Laparoscopic surgery for SAA has also been attempted but requires an operator with advanced skills.19
Endovascular interventions have been performed with increased frequency in the last decade. Stent grafts also have been used successfully.20 Pilleul and Dugougeat21 published a series of 25 transcatheter embolizations. In their series, 8 patients had complete embolization; in the remaining patients, only partial occlusion was achieved. The authors concluded that in cases of large aneurysms, embolization is likely to be incomplete.21 Davis at al22 emphasized the need for aggressive use of embolization in cases of splenic artery pseudoaneurysms that develop after blunt trauma. Their success rate was 61%.22 Endovascular interventions are also the favored approach for patients who are immunocompromised.22
Cyanoarylate glue has been successfully used in occluding aneurysms.23 Coil embolization has been used with good results in mycotic SAA and in cases of wide-mouthed aneurysms, such as the one reported here.24 Splenic infarcts can occur after embolization.25 Some authors consider that catheter embolization is best used as a temporary measure to stop bleeding from ruptured SAA, stressing the need for formal intervention at a later time.
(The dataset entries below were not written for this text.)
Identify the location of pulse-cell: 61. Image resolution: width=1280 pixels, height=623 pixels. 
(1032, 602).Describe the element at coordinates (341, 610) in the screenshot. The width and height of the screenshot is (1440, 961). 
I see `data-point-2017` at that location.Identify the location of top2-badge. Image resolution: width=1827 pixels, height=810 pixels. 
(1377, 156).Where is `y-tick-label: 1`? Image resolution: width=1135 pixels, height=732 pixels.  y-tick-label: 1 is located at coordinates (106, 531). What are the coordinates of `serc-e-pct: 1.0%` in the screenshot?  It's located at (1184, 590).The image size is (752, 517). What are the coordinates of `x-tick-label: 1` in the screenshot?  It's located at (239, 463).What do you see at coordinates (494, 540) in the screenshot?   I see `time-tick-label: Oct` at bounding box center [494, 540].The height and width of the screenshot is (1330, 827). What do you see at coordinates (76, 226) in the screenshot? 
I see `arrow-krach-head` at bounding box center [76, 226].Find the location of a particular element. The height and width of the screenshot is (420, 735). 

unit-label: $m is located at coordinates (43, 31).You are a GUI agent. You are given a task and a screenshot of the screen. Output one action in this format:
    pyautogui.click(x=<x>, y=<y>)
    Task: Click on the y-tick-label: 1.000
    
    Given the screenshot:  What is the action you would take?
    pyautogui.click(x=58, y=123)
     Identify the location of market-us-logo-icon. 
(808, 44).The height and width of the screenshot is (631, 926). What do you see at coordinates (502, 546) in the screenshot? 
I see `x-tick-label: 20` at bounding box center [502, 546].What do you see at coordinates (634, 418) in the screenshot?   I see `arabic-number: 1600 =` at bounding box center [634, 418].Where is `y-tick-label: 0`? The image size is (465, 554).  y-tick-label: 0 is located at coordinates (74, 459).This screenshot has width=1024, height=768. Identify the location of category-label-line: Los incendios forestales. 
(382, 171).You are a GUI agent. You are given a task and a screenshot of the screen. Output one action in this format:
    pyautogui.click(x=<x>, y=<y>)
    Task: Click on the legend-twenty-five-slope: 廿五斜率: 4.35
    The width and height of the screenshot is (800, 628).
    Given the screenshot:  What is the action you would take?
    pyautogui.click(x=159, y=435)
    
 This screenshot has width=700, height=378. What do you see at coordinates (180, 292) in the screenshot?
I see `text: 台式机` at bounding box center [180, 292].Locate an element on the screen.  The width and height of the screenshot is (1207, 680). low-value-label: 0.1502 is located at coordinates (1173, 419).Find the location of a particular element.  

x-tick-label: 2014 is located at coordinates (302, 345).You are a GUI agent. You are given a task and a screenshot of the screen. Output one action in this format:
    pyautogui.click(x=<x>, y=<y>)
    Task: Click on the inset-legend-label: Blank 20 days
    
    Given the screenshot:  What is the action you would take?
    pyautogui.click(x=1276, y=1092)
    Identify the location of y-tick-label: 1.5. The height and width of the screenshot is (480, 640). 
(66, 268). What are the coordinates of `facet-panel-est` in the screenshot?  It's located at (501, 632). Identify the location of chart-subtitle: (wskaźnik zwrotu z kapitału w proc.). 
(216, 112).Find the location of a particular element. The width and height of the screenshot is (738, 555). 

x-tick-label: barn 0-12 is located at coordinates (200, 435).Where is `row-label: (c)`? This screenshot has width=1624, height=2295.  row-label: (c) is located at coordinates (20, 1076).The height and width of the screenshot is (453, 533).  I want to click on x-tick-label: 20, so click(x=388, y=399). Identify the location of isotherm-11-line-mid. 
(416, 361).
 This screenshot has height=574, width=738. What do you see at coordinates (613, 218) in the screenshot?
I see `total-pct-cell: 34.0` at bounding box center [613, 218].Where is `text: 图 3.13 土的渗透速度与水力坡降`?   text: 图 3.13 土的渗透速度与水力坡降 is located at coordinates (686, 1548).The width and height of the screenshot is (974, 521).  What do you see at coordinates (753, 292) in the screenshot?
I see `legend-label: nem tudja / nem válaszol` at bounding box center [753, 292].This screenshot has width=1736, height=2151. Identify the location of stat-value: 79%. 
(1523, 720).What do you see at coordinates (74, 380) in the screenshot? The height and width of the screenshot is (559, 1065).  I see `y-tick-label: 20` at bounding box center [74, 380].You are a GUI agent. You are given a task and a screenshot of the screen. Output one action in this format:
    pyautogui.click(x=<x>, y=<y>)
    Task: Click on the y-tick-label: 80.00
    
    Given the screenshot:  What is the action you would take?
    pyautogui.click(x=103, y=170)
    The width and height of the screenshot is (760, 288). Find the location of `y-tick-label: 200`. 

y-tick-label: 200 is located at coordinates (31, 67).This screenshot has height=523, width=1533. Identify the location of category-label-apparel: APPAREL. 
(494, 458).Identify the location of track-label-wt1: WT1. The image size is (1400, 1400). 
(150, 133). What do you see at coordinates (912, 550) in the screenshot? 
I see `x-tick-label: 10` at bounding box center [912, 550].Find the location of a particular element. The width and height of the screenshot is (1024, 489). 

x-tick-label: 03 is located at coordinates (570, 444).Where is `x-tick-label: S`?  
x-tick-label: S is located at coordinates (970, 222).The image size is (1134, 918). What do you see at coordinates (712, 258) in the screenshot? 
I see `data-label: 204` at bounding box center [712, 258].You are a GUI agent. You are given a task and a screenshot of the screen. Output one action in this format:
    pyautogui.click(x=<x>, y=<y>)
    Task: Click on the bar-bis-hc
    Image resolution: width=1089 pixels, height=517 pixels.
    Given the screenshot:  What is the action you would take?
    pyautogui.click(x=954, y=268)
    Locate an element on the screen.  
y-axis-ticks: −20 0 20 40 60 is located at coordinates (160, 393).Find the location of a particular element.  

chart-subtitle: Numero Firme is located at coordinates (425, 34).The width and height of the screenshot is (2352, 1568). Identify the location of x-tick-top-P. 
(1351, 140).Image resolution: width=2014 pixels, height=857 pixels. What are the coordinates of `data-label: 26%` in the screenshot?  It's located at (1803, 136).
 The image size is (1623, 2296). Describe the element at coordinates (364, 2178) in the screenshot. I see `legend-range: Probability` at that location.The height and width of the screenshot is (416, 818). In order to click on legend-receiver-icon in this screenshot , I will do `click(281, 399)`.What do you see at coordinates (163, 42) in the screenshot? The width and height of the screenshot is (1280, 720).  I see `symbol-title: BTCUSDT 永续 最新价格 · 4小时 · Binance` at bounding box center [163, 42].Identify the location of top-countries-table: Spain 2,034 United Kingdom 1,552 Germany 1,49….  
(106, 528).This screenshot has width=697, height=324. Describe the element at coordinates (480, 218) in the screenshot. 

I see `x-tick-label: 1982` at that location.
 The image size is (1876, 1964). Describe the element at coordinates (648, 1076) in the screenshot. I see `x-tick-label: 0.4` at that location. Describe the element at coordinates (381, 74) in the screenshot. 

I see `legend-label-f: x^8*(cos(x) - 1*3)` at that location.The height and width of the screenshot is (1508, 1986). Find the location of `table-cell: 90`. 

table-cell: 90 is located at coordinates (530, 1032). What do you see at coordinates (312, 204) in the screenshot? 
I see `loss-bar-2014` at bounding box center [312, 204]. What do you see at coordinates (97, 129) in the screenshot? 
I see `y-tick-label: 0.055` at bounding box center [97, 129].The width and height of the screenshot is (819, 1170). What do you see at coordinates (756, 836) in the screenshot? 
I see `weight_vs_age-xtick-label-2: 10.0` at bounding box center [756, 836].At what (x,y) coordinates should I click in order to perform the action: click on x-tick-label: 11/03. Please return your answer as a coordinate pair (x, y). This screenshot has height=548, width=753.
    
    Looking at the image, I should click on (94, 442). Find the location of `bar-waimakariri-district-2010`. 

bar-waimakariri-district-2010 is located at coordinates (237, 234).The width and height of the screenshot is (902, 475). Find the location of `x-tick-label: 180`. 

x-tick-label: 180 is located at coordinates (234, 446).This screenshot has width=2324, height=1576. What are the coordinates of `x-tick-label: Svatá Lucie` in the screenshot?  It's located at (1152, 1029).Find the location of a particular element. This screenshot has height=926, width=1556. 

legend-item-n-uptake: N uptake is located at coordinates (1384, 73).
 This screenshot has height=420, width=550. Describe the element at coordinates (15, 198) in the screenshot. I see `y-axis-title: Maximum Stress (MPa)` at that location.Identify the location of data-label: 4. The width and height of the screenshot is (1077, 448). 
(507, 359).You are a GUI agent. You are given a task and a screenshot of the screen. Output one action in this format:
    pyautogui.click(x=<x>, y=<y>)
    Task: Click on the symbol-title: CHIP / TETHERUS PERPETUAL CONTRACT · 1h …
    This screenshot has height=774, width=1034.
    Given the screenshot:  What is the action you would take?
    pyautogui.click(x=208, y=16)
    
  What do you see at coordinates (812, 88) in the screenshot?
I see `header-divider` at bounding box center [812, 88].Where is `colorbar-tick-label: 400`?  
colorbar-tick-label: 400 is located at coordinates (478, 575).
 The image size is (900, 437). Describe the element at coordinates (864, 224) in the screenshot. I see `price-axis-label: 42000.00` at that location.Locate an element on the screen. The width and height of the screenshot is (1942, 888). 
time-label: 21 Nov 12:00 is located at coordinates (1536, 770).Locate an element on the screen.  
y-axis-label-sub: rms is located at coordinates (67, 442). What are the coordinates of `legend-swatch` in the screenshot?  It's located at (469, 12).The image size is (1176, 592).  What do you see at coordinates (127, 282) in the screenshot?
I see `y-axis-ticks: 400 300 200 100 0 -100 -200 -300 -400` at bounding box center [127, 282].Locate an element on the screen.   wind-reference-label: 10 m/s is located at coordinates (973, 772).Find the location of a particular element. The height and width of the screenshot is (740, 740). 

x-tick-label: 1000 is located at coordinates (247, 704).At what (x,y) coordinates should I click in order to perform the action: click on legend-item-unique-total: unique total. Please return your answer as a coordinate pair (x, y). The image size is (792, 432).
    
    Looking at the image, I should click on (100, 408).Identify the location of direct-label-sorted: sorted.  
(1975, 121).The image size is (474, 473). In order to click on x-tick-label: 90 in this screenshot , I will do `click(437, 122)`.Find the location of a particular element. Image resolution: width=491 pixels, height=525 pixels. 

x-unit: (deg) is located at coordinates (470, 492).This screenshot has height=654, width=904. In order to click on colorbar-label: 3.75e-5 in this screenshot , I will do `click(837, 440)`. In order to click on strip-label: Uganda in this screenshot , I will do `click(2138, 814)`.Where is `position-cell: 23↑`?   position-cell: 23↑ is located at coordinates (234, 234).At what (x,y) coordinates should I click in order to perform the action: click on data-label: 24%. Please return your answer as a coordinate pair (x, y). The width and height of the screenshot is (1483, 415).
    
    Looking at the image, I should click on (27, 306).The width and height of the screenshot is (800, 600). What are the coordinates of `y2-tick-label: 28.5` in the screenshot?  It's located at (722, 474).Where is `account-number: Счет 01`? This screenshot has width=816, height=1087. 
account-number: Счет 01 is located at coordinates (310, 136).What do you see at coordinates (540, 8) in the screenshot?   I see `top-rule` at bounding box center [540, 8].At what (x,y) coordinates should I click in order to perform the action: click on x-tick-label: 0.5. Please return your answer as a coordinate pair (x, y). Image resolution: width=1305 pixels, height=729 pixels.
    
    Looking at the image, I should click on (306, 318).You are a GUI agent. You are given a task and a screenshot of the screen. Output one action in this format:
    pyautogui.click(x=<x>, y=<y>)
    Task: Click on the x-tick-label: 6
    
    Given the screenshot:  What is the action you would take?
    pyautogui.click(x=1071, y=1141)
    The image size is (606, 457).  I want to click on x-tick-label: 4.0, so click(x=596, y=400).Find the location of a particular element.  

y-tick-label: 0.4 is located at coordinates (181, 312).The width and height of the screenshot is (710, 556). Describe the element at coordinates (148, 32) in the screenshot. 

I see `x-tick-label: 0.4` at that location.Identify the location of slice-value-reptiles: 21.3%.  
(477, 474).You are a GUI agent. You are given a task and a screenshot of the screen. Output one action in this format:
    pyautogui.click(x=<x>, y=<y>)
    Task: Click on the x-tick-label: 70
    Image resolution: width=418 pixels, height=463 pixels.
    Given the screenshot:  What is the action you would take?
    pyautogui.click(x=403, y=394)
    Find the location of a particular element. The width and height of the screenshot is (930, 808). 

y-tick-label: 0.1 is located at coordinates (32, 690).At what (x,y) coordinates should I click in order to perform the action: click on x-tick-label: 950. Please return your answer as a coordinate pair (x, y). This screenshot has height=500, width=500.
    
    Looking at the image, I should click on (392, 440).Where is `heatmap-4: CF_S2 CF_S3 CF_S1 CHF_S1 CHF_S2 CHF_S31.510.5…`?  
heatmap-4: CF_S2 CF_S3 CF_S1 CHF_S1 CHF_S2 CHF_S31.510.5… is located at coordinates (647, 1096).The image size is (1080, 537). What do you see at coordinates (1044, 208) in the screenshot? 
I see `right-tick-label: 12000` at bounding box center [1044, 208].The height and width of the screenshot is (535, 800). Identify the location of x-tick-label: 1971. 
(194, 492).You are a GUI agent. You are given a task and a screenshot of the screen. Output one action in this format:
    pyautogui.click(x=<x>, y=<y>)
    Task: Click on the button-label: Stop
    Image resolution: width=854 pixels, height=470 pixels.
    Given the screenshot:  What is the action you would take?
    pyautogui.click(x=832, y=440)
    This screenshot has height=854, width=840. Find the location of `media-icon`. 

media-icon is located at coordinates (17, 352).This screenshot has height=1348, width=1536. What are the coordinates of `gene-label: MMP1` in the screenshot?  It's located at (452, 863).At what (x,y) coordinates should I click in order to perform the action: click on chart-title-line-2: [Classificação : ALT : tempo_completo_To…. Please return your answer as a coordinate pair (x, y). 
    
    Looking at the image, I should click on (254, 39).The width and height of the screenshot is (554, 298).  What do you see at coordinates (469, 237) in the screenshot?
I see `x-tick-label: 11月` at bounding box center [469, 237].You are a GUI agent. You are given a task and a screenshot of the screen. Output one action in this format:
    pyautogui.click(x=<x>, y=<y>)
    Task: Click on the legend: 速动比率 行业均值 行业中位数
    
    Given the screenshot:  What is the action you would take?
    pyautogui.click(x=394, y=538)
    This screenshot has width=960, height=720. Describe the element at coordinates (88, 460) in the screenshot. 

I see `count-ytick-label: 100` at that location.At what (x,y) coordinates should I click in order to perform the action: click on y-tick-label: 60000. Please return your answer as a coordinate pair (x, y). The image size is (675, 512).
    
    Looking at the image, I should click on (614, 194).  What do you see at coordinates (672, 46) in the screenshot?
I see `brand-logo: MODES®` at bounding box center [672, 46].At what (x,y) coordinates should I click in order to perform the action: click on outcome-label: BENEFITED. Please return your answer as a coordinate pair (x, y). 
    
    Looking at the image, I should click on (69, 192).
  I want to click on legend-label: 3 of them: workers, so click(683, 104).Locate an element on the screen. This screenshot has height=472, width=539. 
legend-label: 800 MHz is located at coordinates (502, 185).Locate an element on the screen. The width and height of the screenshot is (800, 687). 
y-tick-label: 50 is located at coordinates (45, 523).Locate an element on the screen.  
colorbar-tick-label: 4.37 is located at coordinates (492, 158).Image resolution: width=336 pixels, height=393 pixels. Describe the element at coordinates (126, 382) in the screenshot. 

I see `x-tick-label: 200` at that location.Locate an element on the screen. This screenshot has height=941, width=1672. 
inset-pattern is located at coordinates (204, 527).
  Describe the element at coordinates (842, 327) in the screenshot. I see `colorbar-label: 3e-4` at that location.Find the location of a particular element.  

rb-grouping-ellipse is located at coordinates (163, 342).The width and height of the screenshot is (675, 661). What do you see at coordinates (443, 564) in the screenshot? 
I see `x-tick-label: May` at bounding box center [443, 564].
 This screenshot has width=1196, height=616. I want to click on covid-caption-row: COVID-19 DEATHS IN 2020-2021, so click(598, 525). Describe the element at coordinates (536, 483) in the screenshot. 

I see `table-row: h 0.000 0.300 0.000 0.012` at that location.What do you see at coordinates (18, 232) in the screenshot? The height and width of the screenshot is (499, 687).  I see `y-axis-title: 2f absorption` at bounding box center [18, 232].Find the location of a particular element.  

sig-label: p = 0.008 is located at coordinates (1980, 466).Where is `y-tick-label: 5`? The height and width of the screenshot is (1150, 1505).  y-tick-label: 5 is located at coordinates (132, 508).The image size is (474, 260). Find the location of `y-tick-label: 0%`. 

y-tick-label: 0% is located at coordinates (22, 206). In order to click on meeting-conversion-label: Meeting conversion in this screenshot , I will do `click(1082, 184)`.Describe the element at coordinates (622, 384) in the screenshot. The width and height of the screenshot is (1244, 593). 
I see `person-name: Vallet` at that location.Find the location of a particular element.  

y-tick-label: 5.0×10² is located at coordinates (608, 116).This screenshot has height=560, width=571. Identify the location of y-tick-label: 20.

Others exclude any endovascular intervention in cases of giant SAA with extreme tortuosity. We feel that in such cases the choice of procedure should be considered individually. The skill and experience of the interventional radiologist and the availability of facilities are key factors.
Three-dimensional CT scans and colored Doppler sonography have been the favored investigational tools for the follow up of a SAA endovascular procedure.
Endovascular interventions should be considered as first choice in both emergency and elective treatment of SAA. Controversy and questions exist regarding the effectiveness of different types of endovascular procedures and the need for surgical interventions after successful embolization. Recanalization of the aneurysm managed by embolization is a real possibility. All such patients need a close follow up. Considering the nature of SAA and their infrequent occurrence, it is unlikely that controlled studies will ever be done.
The authors would like to thank Dr. Eugene Albu for his great help.